The task: Copy out every line of the records in which "bell" can be found.
(Dataset excerpts Opens)
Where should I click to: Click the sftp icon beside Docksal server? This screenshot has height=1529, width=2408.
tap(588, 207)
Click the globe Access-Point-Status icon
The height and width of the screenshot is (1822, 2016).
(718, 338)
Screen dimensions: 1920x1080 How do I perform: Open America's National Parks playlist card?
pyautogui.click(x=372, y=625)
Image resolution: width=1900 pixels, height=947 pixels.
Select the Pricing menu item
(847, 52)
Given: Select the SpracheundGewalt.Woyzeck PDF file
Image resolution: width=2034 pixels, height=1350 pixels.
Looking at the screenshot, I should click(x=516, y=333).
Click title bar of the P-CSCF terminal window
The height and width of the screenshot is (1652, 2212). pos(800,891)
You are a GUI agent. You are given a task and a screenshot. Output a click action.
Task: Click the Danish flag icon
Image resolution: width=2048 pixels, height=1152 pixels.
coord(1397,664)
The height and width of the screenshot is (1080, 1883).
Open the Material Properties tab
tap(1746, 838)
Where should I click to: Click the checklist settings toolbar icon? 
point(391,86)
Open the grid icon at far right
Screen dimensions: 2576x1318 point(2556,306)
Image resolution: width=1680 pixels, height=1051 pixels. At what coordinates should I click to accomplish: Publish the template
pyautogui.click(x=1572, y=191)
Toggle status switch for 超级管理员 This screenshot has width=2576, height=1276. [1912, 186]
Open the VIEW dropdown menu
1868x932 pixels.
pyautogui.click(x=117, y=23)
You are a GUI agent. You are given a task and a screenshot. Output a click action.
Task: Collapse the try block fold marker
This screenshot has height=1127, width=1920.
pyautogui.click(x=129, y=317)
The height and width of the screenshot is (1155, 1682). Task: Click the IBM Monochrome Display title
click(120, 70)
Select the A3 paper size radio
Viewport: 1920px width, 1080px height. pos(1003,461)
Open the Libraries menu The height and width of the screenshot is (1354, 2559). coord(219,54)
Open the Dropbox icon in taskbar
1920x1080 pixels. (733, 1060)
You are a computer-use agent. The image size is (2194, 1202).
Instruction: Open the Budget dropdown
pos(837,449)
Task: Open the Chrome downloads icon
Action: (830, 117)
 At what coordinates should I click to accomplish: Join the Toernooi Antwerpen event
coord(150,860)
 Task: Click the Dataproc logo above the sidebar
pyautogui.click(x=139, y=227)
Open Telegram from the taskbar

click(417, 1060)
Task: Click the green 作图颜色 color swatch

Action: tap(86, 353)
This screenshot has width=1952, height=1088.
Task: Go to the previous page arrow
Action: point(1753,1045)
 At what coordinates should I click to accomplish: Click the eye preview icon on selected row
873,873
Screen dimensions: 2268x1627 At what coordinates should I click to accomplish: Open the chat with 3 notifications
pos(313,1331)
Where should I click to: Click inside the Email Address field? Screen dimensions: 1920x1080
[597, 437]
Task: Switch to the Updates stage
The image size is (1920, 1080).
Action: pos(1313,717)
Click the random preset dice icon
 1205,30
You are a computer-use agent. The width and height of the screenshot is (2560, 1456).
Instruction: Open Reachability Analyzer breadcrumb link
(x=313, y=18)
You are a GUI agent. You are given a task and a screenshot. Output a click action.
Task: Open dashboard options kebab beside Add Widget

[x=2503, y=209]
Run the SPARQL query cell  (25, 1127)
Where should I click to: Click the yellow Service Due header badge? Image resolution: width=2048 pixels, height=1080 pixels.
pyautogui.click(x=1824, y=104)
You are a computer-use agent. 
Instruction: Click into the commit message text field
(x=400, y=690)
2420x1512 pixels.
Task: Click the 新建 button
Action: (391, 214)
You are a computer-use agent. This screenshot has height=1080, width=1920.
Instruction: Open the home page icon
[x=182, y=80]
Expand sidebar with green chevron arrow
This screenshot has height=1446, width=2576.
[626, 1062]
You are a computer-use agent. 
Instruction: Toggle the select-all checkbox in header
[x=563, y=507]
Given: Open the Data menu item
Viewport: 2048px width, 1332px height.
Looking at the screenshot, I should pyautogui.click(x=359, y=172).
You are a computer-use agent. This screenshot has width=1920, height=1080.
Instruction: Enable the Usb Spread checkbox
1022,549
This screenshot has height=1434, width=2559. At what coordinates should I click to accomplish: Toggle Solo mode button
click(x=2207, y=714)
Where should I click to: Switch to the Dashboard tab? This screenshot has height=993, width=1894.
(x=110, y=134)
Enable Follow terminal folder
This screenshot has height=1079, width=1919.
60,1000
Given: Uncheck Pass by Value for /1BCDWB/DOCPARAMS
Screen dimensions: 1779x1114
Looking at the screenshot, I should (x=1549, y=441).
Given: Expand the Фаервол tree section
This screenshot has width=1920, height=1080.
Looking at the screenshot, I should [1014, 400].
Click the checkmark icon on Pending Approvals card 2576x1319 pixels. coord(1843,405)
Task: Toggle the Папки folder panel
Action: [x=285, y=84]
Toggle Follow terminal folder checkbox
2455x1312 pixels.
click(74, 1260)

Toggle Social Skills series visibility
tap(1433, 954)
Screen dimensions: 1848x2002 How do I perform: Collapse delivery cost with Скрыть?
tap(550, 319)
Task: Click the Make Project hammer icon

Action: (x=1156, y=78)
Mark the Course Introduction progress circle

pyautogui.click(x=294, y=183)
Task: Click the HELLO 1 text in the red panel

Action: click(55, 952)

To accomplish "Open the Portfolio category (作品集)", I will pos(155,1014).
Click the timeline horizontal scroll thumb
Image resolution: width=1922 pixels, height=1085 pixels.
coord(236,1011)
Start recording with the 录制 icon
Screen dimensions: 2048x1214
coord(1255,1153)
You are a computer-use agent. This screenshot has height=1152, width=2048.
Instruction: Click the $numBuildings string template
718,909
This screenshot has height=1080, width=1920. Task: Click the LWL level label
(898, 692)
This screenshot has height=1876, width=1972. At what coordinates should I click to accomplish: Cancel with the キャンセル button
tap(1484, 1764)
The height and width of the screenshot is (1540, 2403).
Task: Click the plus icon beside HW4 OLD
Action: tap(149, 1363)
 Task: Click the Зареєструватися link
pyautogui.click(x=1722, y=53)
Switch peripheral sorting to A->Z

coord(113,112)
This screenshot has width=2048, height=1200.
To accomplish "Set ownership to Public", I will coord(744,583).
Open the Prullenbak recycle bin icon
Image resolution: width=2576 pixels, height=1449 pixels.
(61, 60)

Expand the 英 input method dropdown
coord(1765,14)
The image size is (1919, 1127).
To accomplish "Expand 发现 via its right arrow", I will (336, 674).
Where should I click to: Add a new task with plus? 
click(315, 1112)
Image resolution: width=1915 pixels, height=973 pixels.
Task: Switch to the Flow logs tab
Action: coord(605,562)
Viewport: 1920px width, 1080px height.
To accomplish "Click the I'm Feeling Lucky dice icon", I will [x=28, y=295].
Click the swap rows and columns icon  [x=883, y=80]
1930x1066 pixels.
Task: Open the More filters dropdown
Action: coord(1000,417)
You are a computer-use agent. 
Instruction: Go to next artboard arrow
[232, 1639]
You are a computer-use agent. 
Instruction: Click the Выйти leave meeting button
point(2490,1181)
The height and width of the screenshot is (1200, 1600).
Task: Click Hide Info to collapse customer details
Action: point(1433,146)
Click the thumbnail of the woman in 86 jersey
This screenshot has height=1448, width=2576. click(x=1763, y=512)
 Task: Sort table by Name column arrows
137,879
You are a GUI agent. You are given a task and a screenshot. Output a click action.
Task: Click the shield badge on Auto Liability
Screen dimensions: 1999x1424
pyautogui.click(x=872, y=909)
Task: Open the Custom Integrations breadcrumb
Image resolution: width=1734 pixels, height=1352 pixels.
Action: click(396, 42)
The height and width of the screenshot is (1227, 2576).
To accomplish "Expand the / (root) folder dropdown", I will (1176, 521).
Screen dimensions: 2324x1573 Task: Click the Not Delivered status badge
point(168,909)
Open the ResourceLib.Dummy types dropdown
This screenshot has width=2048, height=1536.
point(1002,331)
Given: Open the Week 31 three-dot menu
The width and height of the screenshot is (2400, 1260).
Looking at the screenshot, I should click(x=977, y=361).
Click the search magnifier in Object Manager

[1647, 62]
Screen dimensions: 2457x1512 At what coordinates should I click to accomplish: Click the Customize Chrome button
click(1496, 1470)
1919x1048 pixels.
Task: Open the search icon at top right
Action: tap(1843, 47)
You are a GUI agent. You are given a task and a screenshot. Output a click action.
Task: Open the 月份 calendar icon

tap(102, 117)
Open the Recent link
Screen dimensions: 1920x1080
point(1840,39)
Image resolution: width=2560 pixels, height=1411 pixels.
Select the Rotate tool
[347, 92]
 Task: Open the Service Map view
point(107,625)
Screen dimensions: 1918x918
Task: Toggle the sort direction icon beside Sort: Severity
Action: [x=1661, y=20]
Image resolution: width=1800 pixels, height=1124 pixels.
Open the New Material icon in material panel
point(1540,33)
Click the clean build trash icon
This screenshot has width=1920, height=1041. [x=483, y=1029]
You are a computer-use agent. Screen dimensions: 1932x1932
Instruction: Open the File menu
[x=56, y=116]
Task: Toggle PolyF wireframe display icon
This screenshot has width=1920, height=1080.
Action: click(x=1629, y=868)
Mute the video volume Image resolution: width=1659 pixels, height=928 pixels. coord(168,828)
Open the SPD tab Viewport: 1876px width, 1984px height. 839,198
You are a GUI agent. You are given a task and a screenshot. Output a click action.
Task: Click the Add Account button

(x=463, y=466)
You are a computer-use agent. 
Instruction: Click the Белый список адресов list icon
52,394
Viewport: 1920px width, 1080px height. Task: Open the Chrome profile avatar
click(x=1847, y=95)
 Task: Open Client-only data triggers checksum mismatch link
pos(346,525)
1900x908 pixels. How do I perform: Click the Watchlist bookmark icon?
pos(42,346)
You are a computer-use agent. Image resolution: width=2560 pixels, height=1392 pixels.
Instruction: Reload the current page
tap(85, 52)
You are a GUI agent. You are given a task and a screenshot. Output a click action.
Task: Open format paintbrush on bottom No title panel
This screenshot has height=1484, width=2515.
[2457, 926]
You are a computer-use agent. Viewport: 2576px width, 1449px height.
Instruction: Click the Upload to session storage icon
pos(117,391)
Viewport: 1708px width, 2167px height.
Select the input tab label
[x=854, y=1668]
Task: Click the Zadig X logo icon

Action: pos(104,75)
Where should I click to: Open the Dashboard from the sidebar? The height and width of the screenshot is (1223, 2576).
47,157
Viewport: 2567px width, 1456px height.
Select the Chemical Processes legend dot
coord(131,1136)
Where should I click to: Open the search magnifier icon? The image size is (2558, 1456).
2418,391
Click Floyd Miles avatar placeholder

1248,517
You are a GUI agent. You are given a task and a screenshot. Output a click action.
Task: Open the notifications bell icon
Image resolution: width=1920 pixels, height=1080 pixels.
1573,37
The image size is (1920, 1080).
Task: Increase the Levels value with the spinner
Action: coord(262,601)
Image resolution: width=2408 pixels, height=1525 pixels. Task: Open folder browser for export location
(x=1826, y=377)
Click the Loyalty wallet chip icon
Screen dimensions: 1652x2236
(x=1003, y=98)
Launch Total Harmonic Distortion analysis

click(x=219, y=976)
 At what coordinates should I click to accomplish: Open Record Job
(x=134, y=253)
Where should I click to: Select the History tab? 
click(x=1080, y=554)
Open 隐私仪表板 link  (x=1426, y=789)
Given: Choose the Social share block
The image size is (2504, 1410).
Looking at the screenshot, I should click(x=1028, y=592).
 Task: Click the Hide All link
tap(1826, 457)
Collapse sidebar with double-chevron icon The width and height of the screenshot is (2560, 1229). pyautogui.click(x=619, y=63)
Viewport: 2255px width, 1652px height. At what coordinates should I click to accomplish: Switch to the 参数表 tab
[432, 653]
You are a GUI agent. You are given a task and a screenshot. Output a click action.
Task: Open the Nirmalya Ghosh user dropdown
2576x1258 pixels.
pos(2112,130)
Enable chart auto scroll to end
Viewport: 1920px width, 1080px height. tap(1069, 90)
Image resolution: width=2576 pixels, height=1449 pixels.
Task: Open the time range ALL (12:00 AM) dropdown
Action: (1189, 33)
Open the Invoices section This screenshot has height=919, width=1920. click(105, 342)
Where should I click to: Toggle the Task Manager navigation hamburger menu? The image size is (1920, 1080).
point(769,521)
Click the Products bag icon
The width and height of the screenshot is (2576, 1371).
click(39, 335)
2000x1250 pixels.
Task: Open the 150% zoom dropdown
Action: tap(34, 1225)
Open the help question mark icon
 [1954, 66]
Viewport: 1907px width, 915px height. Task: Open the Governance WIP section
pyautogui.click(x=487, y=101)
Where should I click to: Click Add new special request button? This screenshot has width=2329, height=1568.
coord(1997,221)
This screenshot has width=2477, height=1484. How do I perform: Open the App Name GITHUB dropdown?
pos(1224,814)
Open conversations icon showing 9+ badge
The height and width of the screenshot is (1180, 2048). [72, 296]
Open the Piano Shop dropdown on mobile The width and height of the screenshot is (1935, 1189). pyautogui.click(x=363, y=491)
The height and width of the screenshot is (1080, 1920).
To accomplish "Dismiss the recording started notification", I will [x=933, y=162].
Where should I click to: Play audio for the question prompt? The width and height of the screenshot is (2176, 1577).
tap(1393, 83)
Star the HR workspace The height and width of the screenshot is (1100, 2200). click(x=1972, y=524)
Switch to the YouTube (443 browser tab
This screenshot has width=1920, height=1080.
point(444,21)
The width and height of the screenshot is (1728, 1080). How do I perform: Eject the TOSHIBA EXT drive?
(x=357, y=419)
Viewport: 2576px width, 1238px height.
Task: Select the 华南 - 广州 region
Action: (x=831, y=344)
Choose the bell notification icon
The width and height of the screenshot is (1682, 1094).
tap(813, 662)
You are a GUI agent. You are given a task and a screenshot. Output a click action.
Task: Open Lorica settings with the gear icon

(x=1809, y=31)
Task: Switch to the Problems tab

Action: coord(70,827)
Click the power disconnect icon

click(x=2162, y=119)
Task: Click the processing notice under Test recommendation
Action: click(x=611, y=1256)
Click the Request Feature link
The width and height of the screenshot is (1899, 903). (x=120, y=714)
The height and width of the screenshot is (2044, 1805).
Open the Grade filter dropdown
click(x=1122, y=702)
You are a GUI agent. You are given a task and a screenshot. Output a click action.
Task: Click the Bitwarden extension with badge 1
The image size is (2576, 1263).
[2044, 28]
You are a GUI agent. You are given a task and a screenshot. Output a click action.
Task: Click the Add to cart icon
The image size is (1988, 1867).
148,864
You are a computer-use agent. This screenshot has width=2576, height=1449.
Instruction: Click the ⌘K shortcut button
(Dataset excerpts Closes)
Answer space:
Task: Open the notifications bell icon
Choose the bell notification icon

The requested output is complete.